DVDs In Brief: June 9, 2010

Martin Scorsese’s thriller Shutter Island (Paramount) polarized critics and audiences when it came out in February, but its failure to find consensus is also a testament to its go-for-broke intensity. Using all the tools in the box, Scorsese amplifies Dennis Lehane’s already-pulpy novel about a disappearance at a compound for the criminally insane, turning a common detective procedural into a full-on psychological horror film. Don’t get too caught up in the third-act twists; when the dust settles, Shutter Island adds to a host of other Scorsese classics about haunted men…

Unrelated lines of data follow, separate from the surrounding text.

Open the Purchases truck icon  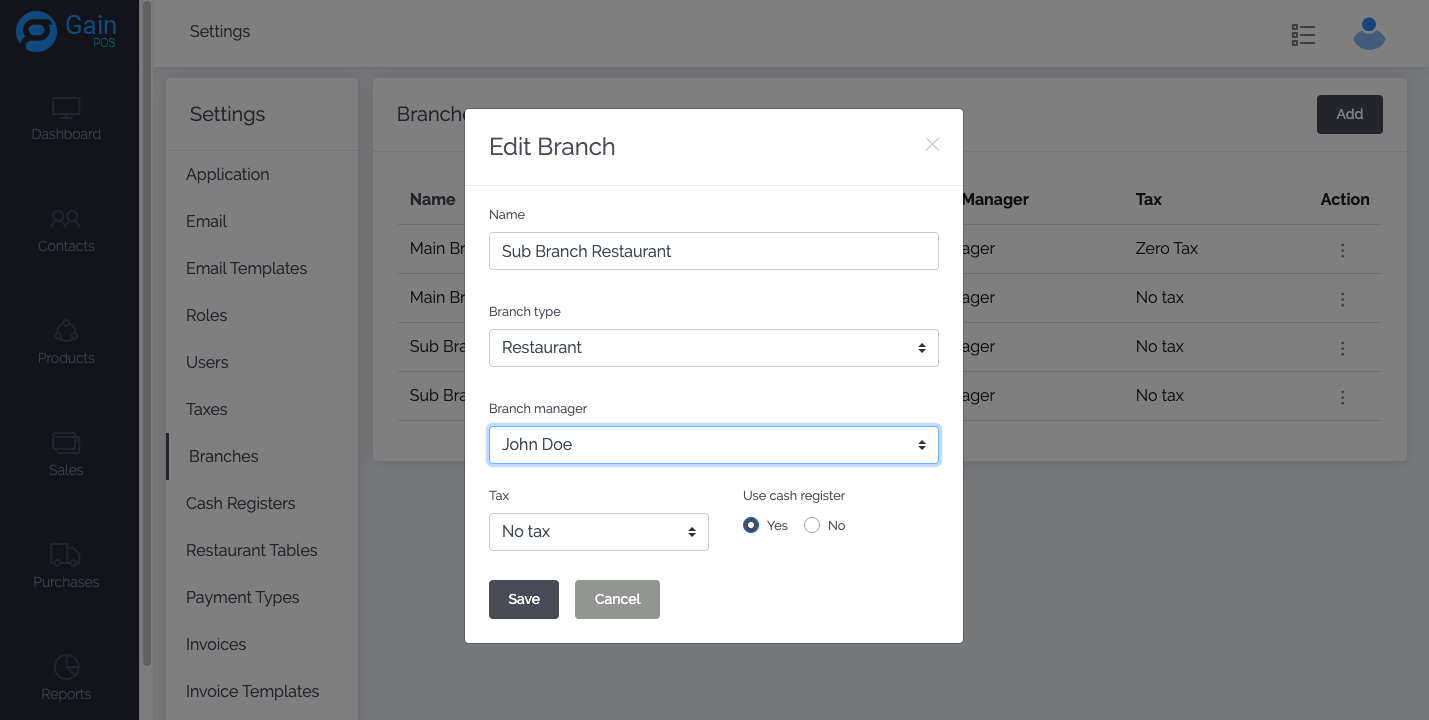click(66, 555)
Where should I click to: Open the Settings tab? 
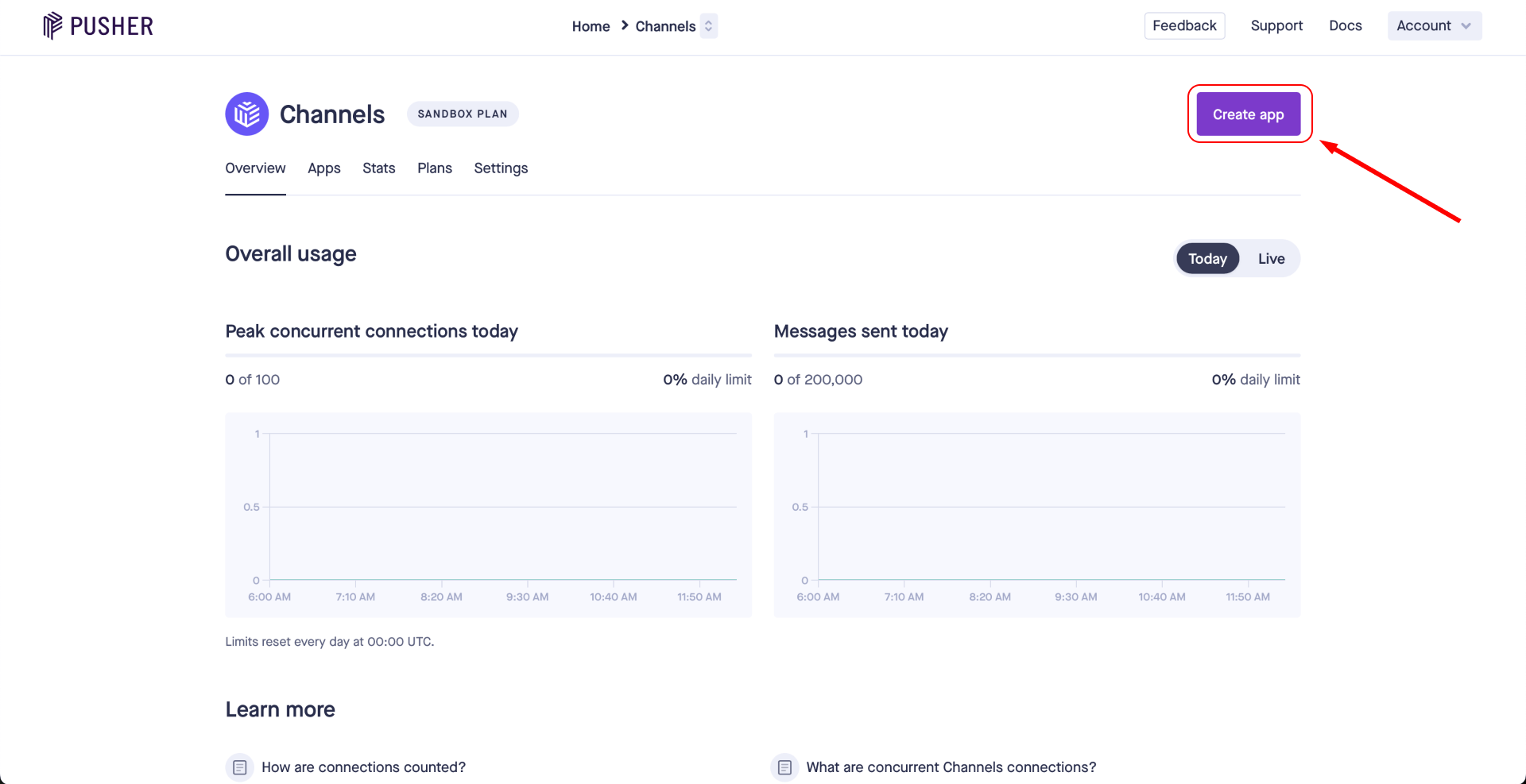pos(501,168)
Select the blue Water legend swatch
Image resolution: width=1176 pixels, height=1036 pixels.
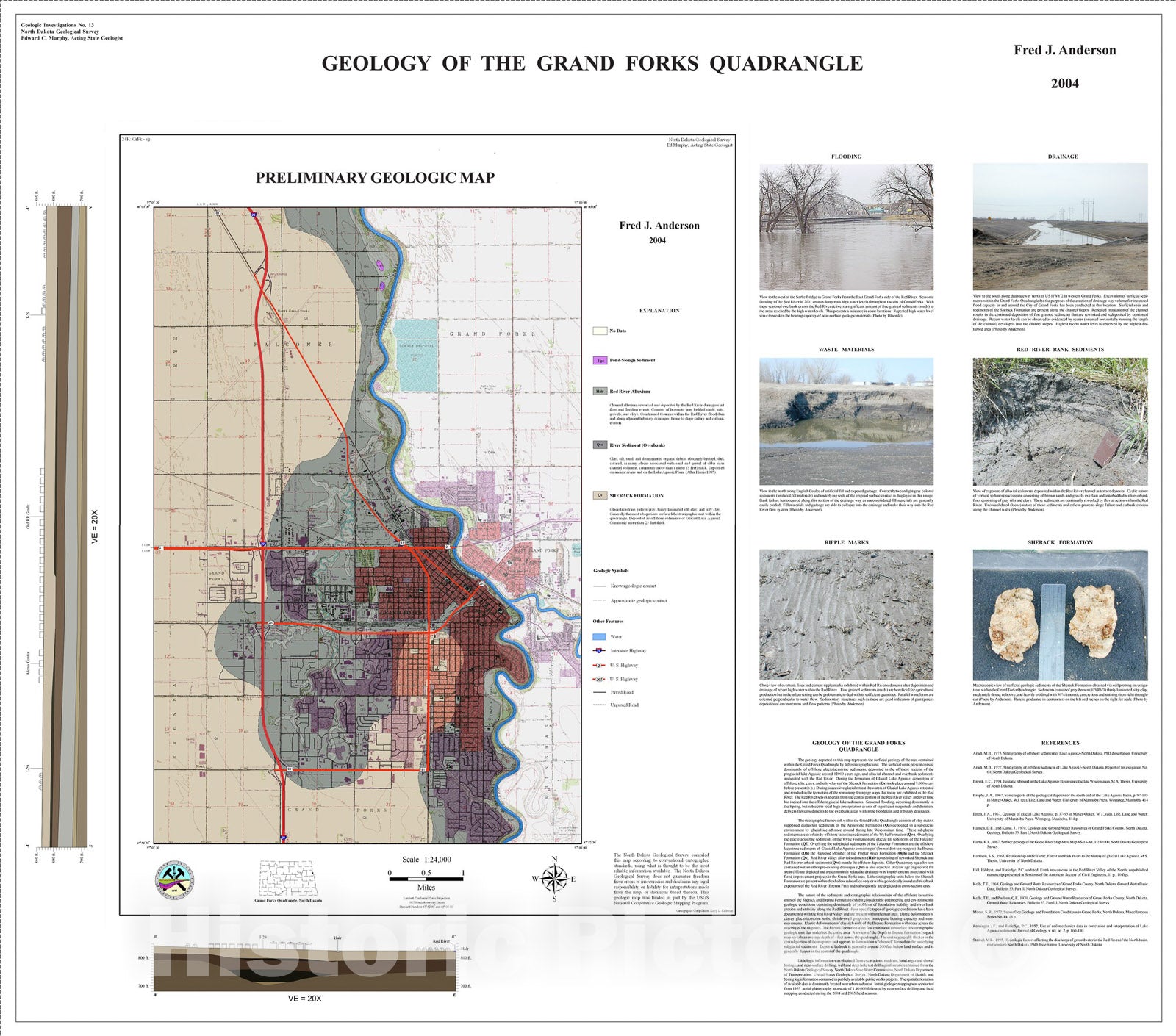[x=600, y=637]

Pulp Fiction was credited with reviving John Travolta’s moribund career, but many filmmakers—not least of all, Travolta—took the wrong lesson from it, subsequently casting him as the avatar of cool, rather than the fumbling, uncertain, uncool Vincent Vega. Travolta can make swagger funny, as he did parodying Nicolas Cage in Face/Off, but he seems desperate in movies like From Paris With Love (Lionsgate), which casts him as a flamboyantly ridiculous secret agent. Taken director Pierre Morel keeps the action fast and trashy, but it’s not enough to mop the flopsweat pouring from Travolta’s brow…

Nostalgia is a bitch sometimes. Just because a generation of kids grew up watching ’80s garbage like The A-Team doesn’t make it any less garbagey 25 years later, but nostalgia for those wasted afternoons explains the surfacing of a new A-Team movie and the DVD set The A-Team: The Complete Series (Universal), which collects all five seasons and 98 mediocre episodes. The limited-edition packaging is diabolically alluring, too, with the discs encased in a cardboard replica of the A-Team van, and all your favorite characters beckoning you through the windows. Resist the temptation.